“Quarto Grado”: intervista all’ex Maresciallo GIUSEPPE SPOTO: «Non ho mai preso soldi dalla famiglia Sempio: non avrei mai venduto il mio onore e la mia divisa per niente al mondo»

Nel corso della puntata di “Quarto Grado” – in onda questa sera, venerdì 26 settembre, su Retequattro – è andata in onda un’intervista esclusiva a Giuseppe Spoto, l’ex maresciallo dei carabinieri, che venerdì scorso ha subito la perquisizione della sua abitazione, nell’ambito dell’inchiesta contro l’ex procuratore aggiunto di Pavia Mario Venditti. I PM bresciani vogliono indagare sui rapporti opachi tra Spoto e Sempio: nel 2017 gli viene contestato di non aver trascritto alcune frasi delle intercettazioni e anche l’averci messo 40 minuti per notificare un atto.

Di seguito l’intervista a Giuseppe Spoto:

«Non sono indagato, quindi già per il momento è una buona notizia. È stato uno shock, sicuramente, perché vedere arrivare nella propria abitazione alle sette del mattino otto persone per fare una perquisizione, per prendere un cellulare, due computer, un’agenda che avrei potuto tranquillamente consegnare a espressa richiesta».

Maresciallo Spoto, ricostruiamo dall’inizio il pomeriggio dell’8 febbraio del 2017. C’è questa telefonata ad Andrea Sempio e poi c’è luogo che poi lei raggiungerà per fare questa notifica, questo invito a comparire.

«La telefonata la feci per rassicurarmi che Andrea Sempio rimanesse sul luogo di lavoro, a Montebello della Battaglia, presso l’Iper, dove lavorava».

 

Nell’intercettazione tra lei e Sempio c’è anche la sua frase ‘almeno facciamo due chiacchiere’, anche qui con un tono molto colloquiale. A cosa serviva instaurare questo rapporto.?
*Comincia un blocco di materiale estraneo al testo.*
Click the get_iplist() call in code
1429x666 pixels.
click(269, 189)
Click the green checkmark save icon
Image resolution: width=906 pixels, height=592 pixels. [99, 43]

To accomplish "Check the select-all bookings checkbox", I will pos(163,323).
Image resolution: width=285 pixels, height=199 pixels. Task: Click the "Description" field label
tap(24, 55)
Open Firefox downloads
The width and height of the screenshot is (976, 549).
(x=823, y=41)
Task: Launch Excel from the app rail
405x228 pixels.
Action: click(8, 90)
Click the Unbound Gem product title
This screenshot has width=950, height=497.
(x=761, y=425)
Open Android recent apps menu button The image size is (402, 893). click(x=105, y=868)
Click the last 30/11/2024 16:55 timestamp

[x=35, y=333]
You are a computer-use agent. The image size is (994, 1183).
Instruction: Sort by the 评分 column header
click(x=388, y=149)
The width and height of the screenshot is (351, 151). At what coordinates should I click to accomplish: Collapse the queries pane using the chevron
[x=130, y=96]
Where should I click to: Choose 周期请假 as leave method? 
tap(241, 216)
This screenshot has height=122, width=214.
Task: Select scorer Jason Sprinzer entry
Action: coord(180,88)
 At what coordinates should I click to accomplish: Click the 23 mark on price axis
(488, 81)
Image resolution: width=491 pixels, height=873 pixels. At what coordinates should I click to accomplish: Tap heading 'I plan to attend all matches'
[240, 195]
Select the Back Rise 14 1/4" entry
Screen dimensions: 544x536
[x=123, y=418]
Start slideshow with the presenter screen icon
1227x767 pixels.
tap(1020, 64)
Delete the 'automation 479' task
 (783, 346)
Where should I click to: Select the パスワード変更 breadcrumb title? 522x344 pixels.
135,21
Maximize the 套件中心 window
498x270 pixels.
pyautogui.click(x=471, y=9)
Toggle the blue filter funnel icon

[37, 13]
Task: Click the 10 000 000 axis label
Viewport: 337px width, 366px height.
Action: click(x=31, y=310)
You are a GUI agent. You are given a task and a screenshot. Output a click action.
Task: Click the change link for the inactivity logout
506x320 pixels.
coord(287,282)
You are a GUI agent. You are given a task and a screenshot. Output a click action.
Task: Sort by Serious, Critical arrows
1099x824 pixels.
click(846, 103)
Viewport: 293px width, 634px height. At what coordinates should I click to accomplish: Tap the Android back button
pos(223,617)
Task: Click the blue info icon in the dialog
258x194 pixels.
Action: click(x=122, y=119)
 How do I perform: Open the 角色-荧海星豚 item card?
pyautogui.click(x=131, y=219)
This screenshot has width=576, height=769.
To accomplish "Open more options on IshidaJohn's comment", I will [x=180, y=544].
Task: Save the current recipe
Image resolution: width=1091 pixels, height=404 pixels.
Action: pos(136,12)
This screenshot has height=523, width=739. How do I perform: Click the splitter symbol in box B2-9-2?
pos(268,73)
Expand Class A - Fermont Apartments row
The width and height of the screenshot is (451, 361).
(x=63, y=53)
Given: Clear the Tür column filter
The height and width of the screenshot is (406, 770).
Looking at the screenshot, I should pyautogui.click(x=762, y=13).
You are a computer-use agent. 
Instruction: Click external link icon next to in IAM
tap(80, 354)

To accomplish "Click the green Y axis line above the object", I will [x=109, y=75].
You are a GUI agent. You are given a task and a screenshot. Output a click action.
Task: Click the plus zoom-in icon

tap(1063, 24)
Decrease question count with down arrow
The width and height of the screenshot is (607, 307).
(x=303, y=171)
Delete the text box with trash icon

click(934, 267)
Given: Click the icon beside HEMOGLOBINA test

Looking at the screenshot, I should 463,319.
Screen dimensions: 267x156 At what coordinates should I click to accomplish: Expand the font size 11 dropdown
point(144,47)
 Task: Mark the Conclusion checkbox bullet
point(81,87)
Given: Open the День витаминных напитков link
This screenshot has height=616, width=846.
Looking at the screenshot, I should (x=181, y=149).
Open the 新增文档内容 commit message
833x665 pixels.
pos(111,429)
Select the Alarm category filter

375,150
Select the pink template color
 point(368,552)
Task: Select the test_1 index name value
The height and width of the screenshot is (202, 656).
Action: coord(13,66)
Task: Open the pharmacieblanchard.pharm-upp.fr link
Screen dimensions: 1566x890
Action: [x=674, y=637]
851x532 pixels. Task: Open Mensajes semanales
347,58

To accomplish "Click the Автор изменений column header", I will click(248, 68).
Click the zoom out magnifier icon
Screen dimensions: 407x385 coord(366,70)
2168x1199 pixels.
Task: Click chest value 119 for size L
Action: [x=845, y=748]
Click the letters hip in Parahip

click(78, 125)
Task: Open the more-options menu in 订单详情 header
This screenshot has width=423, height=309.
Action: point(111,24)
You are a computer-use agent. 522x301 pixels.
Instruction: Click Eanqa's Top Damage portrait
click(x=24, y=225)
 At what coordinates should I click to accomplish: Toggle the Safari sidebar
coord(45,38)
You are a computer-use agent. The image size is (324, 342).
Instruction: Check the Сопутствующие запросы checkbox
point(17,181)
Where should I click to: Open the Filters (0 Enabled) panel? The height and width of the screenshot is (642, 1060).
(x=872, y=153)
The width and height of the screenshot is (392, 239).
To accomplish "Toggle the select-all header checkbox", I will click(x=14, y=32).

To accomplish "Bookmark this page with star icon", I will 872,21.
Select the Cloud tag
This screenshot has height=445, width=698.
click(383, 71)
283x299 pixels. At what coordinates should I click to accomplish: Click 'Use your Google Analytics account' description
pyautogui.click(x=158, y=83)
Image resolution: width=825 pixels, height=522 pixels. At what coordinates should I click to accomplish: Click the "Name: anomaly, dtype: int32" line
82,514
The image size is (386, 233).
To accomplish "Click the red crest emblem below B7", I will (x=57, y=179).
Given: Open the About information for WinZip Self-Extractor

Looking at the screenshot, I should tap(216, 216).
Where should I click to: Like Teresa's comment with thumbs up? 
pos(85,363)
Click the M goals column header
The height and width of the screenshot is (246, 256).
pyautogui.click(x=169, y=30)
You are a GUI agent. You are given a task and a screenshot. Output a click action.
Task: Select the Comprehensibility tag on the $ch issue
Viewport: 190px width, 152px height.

«Serviva, come ho detto, fondamentalmente per assicurarmi che non lasciasse il posto di lavoro. Quindi fare due chiacchiere per me era fargli la notifica, non c’era nessun secondo fine nella mia azione. Era quello il mio obiettivo».

 

Le viene contestato di averci messo un’ora e un quarto per notificare un semplice atto. Perché tutto questo tempo?

«Noi l’8 febbraio avevamo il compito di installare la microspia sulla macchina di Andrea Sempio. Il tecnico della ditta incaricata doveva raggiungere il parcheggio dell’Iber di Montebello per aprire la vettura e installare la microspia. Ovviamente io ho dovuto traccheggiare e cercare di perdere il più tempo possibile perché il signor Sempio non andasse fuori verso il veicolo».

 

Dopo Sempio lei ha parlato anche con l’avvocato Soldani che le ha fatto domande un po’ suggestive

«Beh, il legale cerca sempre di fare il suo lavoro, cerca sempre di ottenere qualche risposta che possa fargli capire come vanno le cose. Io ho glissato sul tentativo dell’avvocato».

 

Ha percepito che magari volesse avere qualche informazione in più sull’andamento delle indagini?

«Sì, avevo avuto questa impressione, dal tono della domanda, però non era certo mia intenzione ragguagliarlo su questioni relative alle indagini che tra l’altro non avrei neanche potuto dirgli perché non le conoscevo».

 

Lei era la persona che doveva ascoltare le conversazioni e poi le doveva trascriveva. Gliene vengono contestate alcune non riportate.

«Per quello che ricordo, ma sono abbastanza certo di quello che dico, l’audio nella macchina di Sempio non era così limpido. A volte, soprattutto quando la macchina transitava su percorsi sconnessi, era veramente difficile capire. E io ho sempre adottato questa politica in tutta la mia carriera, se una frase non è completamente comprensibile per me non va riportata».

La famiglia Sempio intercettata parla letteralmente di ‘dobbiamo pagare quei signori lì..’

«Io ricordo quel passaggio, ma la frase si completava, mi sembra fosse la madre di Sempio che chiedesse al padre ‘a chi dobbiamo pagare’ e il padre rispondeva ‘agli avvocati’».

 

Lei ha mai preso soldi dalla famiglia Sempio?

«Assolutamente no, perché avrei dovuto? Io ho fatto solo il mio lavoro ed esclusivamente il mio lavoro. Io ho una coscienza cristallina, ho fatto 40 anni nell’arma, sono figlio di carabinieri, sono stato educato in un certo modo. Non avrei mai venduto il mio onore e la mia divisa per niente al mondo».